Даже в ваших голосах дудук находит своё отражение…
– Не понимаю, о чем вы говорите…
– Неужели никто не говорил тебе, что твои глаза наполняются слезами каждый раз, когда ты поёшь. Я замечала это и раньше… Какие у тебя корни?
– Моя семья из Армении.
– Так я и думала… Моя подруга Гаяне, когда пела национальные армянские песни, точно также немного прикрывала глаза и точно также они светились. Её мать с гордостью как– то объяснила мне, что у любой армянки «тахцот ачкер>1», глаза немного с грустью, тоской и Верой. И когда армянки поют, их глаза наполняются слезами и блестят, так бывает только у вас. Ваши глаза кричат о тоске по Родине… Споёшь одну из ваших песен?
– Я не знаю их. Прошу меня простить. Я быстрыми шагами удалилась из этой комнаты и попросила Андрея проводить меня домой.
Мы шли по мостовой, Андрей вежливо здоровался со знакомыми людьми, а я, смотря под ноги, спешно пыталась уйти.
Что тебя так взволновало, дорогая? оглядывая меня своим проницательным взглядом, спросил он.
Ничего, сухо ответила Энн, спешно перебирая ногами по мостовой, которая была ужасно скользкой… Твоя знакомая Рози, откашлянула она, мне не понравилась, она была слишком откровенной и, кажется, смотрела на всех свысока…
– Рози не такая, как все, засмеялся он. А она возмущённо посмотрела на него. Будто мы все одинаковые, а она нечто особенное… Рози путешествовала на корабле по всем возможным странам, жила с матросами на одном корабле, поэтому её манеры не столь изысканы, как у тебя, дорогая моя. Не всем же иметь такой блестящий ум, грацию и сдержанность, как у моей невесты…
– Как возмутительно жить на одном корабле с матросами…
– Она живёт путешествиями… В этом она нашла смысл своей жизни, вздохнул он так, словно сам мечтал жить так же…
– Перестань, Андрей, так вздыхать, иначе я подумаю, что хочешь тоже все бросить и уплыть…
– Она наверняка была на твоей Родине, воскликнул он, вспомнив, давай встретимся с ней как– нибудь и расспросим обо всем! Ведь ты ничего не знаешь, а мне любопытно.
– Думаю, это плохая идея! – её голос почему– то сел. В то время они шли по тёмным переулкам, где утром продавцы будут продавать свои товары. Энн, не заметив в темноте коробки, ударилась одной ногой и сшибла с места какие– то из них. Сама упала, да ещё и там были яблоки и явно не первой свежести… Теперь они валялись на улице. Андрей поднял её также быстро, как она упала и подвёл к свету под фонарём.

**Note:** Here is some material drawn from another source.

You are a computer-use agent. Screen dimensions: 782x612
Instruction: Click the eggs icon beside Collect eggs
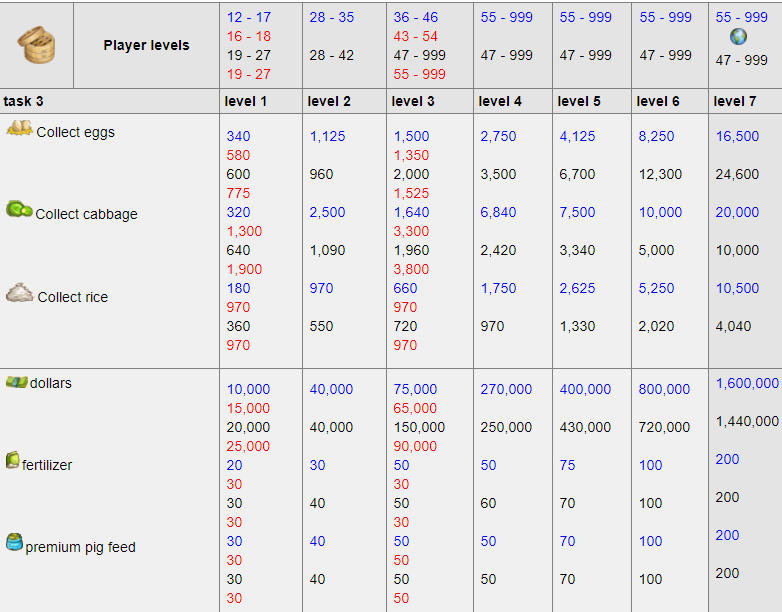click(19, 128)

– Ты как? Ничего не ушибла?
– Нет, вроде я цела, Энн пыталась почистить платье, да кисть заныла неприятной болью. Вдруг откуда не возьмись вышел мужчина, его лицо в темноте было еле различимо. Позабыв о манерах и приличиях, он причитал и повелел им немедленно собрать его груз. Но Андрей попытался уладить этот вопрос, подсовывая пару купюр.